**Fragmento de origen:**

+---+

El análisis de las misiones dentro del país con San Vicente de Paúl es interesantísimo. Vamos a ver algunos extractos de la obra que nos permitirán confrontar nuestro servicio actual de Hijas de la Caridad en muchas de nues­tras Provincias, con el pensamiento y las realizaciones de San Vicente en el siglo XVII, sin que olvidemos tampoco el esfuerzo de nuestros Misioneros.

La expansión del cristianismo alcanzó en el siglo XVII un vigor extraordi­nario que puede medirse especialmente a través de los informes de las misio­nes del «interior». Estos informes permiten localizar a los «marginados» del cristianismo, dirigir una mirada profunda a la «cristiandad» de entonces, comprobar la importancia que tenía la confesión dentro de la pastoral cató­lica y, por último, adivinar el heroísmo de los misioneros. Si la Reforma ca­tólica obtuvo resultados cualitativos y cuantitativos importantes, se debe sin duda de manera primordial a la «santidad» de sus propagandistas.

¿Qué podemos adivinar acerca de la «cristiandad» occidental —la francesa especialmente— del siglo XVII, a través de las misiones y sermones, en primer lugar, de los Sacerdotes de la Misión? El estudio que vamos a leer es un en­sayo de respuesta a esta pregunta y con la ayuda de un material que no posee toda la riqueza que sería de desear. Porque la Vida del venerable siervo de Dios, Vicente de Paúl (1664), de Luis Abelli, por valiosa que sea, no pasa de ser una hagiografía: por otra parte, las 224 conferencias o alocuciones del señor Vicente a sus misioneros, recopiladas por A. Dodin, contienen más instruccio­nes morales y religiosas que informaciones sobre el pueblo que había que evan­gelizar Por último, los Sermones de San Vicente de Paúl y sus cooperadores y sucesores inmediatos para las misiones de las aldeas, recopiladas en 1712 y publicadas por el sacerdote Jeanmaire en 1859, son un conjunto de 55 ho­milías que los Lazaristas solían llevarse para, con ellas, hacer frente a todas las necesidades de una misión, aun de larga duración. Tales sermones, prepa­rados en París, fuera del contexto real de la predicación, pueden, con razón, parecernos bastante alejados de la vida cotidiana…

No sería justo, sin embargo, quedarse sólo con esta evaluación demasiado negativa. Porque los sermones que los misioneros se llevaban en su equipaje habían sido elaborados a partir de una experiencia pastoral vivida en am­biente rural. Por otra parte, algunas evocaciones pueden parecernos estereo­tipadas, cuando lo cierto es que remiten a una realidad que todo el mundo conocía en aquella época. Así, por ejemplo, esta pregunta: «¿Qué diremos de esas personas a las que no les falta de nada, que, al contrario, tienen sus graneros rebosantes de grano, y que dejan, sin embargo, morir de hambre a sus hermanos cristianos, sin que se conmuevan lo más mínimo a vista de sus miserias?» Ahora bien, en la época de San Vicente de Paúl, en Francia y en otras partes, se podía verdaderamente, y en el sentido estricto, morir de ham­bre a la vista de sus vecinos.

+---+

**Listado de datos:**
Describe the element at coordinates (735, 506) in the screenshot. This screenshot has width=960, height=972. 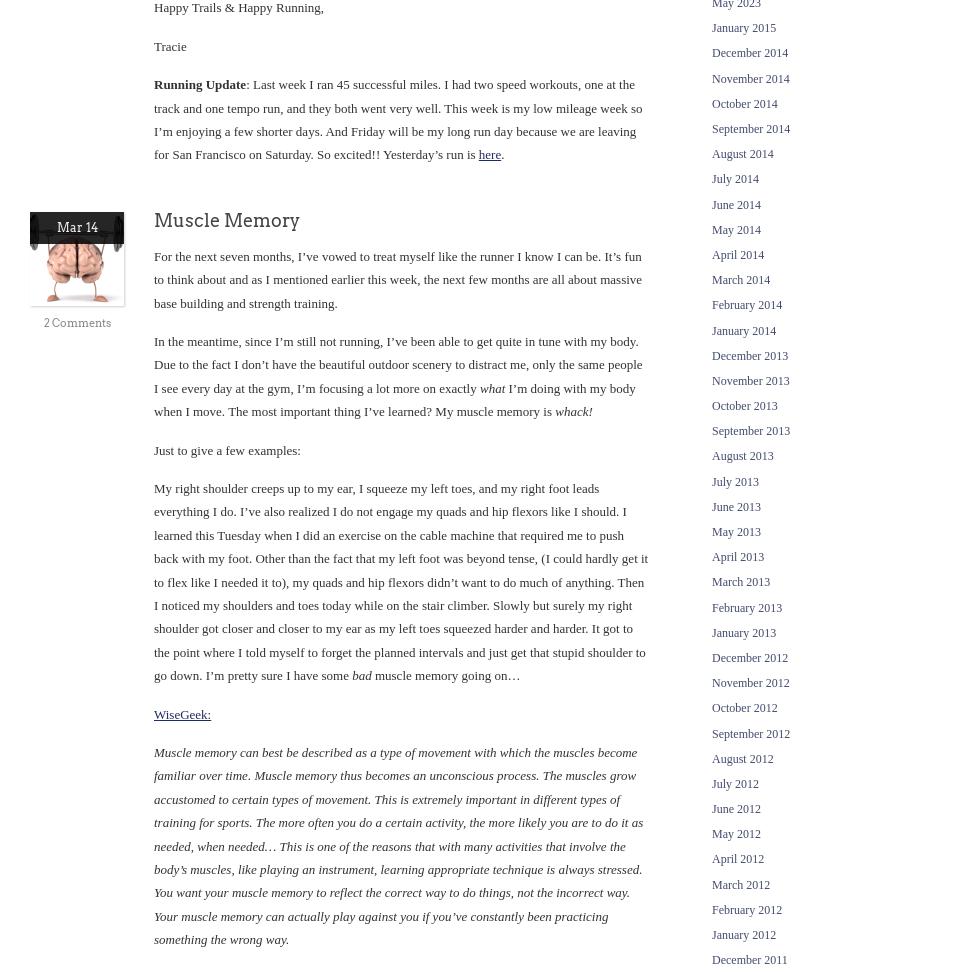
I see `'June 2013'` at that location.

+---+

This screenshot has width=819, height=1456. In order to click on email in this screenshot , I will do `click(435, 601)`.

+---+

**Qué se espera:** Resume, por favor, en forma de lista el párrafo del fragmento que empieza con «La expansión del cristianismo» y conserva sus datos principales. Responde basándote únicamente en el fragmento.

**Resultado del ejercicio:**
- En el siglo XVII, la expansión del cristianismo alcanzó un vigor extraordinario, que se mide sobre todo en los informes de las misiones del «interior».
- Esos informes permiten:
  - localizar a los «marginados» del cristianismo;
  - observar a fondo la «cristiandad» de la época;
  - comprobar la importancia de la confesión en la pastoral católica;
  - adivinar el heroísmo de los misioneros.
- Si la Reforma católica obtuvo resultados importantes, se debe sobre todo a la «santidad» de sus propagandistas.